Self-Supervised Disentangled Representation Learning for Robust Target Speech Extraction

Read original: arXiv:2312.10305 - Published 8/27/2024 by Zhaoxi Mu, Xinyu Yang, Sining Sun, Qing Yang

Self-Supervised Disentangled Representation Learning for Robust Target Speech Extraction

Introduction

This research paper proposes a self-supervised disentangled representation learning approach for robust target speech extraction. The key idea is to learn a speech representation that separates the target speaker's voice from background noise and other interfering speakers. This can enable more accurate extraction of the target speech signal, which has important applications in areas like speech enhancement, speaker diarization, and meeting transcription.

Related Work

Prior work on speech representation learning has explored techniques like adversarial training and end-to-end models to disentangle speech factors like speaker identity, accent, and environment. However, these methods may not generalize well to unseen noise conditions. The current paper aims to address this limitation through a self-supervised approach that can learn robust speech representations without relying on extensive labeled data.

Methodology

Notations and Problem Formulation

The paper defines the problem of target speech extraction as follows: Given a mixed audio signal containing the target speaker's voice along with background noise and other interfering speakers, the goal is to estimate the clean target speech signal. The mixed audio is represented as a spectrogram, and the model aims to learn a disentangled representation that separates the target speaker's voice from other factors.

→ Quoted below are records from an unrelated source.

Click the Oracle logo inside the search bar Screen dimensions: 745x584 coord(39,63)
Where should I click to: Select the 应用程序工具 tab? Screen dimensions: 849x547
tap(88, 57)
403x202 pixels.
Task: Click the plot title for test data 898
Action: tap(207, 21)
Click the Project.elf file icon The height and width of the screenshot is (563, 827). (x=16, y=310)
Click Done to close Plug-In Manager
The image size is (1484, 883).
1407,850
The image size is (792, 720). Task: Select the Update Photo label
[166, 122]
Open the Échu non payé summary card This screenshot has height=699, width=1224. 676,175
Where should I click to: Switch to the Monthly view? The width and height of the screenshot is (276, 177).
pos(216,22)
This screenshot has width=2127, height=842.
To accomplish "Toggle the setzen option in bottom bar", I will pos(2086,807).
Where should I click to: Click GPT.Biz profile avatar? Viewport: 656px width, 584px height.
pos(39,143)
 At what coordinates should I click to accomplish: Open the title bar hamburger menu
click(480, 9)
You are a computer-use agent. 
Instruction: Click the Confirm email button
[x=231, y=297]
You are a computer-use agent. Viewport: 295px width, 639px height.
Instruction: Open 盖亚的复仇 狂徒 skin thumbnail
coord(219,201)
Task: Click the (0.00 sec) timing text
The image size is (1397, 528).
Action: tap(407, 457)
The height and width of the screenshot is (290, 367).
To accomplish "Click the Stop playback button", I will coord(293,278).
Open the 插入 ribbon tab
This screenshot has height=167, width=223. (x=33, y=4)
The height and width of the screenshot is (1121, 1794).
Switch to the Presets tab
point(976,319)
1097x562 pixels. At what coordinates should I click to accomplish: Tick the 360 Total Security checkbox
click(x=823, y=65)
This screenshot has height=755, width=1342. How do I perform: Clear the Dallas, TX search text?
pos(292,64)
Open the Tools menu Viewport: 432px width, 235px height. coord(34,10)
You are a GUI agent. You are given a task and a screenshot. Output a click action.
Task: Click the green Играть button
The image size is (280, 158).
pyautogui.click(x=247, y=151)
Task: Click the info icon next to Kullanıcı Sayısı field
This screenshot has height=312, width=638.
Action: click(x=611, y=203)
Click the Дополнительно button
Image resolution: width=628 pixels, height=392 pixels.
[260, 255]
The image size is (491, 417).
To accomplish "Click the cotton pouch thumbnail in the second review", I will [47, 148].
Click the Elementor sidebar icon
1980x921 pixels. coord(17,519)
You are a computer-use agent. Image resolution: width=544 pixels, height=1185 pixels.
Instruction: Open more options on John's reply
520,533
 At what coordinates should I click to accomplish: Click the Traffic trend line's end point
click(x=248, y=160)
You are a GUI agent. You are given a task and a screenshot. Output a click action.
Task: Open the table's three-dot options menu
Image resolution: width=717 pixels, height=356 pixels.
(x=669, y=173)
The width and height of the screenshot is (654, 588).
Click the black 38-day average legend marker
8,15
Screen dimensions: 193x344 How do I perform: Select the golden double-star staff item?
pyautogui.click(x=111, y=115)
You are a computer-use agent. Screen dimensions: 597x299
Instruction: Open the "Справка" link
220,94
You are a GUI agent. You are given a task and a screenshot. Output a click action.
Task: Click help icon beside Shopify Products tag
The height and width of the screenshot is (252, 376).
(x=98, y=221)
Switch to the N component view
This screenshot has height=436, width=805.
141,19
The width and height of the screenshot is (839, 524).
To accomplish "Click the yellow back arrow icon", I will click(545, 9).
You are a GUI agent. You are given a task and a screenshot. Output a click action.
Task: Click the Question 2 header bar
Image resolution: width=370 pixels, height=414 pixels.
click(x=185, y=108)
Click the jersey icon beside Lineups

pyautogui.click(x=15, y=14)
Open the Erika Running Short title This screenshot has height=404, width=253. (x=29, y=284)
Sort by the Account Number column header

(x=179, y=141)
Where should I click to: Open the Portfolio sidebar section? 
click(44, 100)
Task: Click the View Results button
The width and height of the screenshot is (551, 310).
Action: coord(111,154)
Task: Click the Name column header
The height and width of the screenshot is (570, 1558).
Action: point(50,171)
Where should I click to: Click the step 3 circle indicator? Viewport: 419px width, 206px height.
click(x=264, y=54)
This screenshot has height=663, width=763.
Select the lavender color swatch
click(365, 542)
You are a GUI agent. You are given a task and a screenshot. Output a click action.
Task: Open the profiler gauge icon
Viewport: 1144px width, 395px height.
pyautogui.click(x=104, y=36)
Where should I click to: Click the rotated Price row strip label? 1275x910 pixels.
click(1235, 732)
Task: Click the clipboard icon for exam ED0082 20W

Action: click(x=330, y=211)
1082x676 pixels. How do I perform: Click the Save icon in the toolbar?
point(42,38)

Self-Supervised Disentangled Representation Learning

The key components of the proposed approach are:

Audio Reconstruction: The model is trained to reconstruct the original mixed audio signal from its learned representation, encouraging the representation to encode all necessary information.
Disentanglement: The model is also trained to predict various attributes of the audio, such as speaker identity, background noise, and interfering speakers. This forces the representation to isolate these factors, leading to a disentangled representation.
Adversarial Training: An adversarial component is incorporated to further encourage the disentanglement of the target speaker's voice from other factors.

The training process optimizes a combination of these objectives to learn a robust speech representation that can be used for accurate target speech extraction.

Technical Explanation

The proposed model consists of an encoder-decoder architecture, where the encoder learns the disentangled representation, and the decoder reconstructs the original mixed audio. The encoder has branching sub-networks that predict the various attributes (speaker identity, noise, etc.) to encourage disentanglement.

During training, the mixed audio spectrogram is fed into the encoder, which produces the disentangled representation. This representation is then used by the decoder to reconstruct the original audio, and the attribute prediction sub-networks to predict the various factors. The model is trained end-to-end using a combination of reconstruction, disentanglement, and adversarial losses.

The learned representation can be used for target speech extraction by inputting the mixed audio into the encoder and selecting the target speaker's component from the disentangled representation.

Critical Analysis

The paper presents a well-designed self-supervised approach for learning robust speech representations. By incorporating disentanglement and adversarial training, the model is able to generalize to unseen noise conditions, which is a significant advantage over prior work.

However, the paper does not address potential limitations, such as the computational complexity of the model or its performance on real-world, highly complex audio mixtures. Additionally, the evaluation is conducted on relatively simple datasets, and further testing on more challenging scenarios would be valuable.

Conclusion

This research introduces a self-supervised disentangled representation learning framework for robust target speech extraction. By learning to separate the target speaker's voice from other factors, the model can effectively isolate the target speech signal, even in the presence of background noise and interfering speakers. This has important implications for a wide range of speech processing applications that require accurate target speech extraction.

This summary was produced with help from an AI and may contain inaccuracies - check out the links to read the original source documents!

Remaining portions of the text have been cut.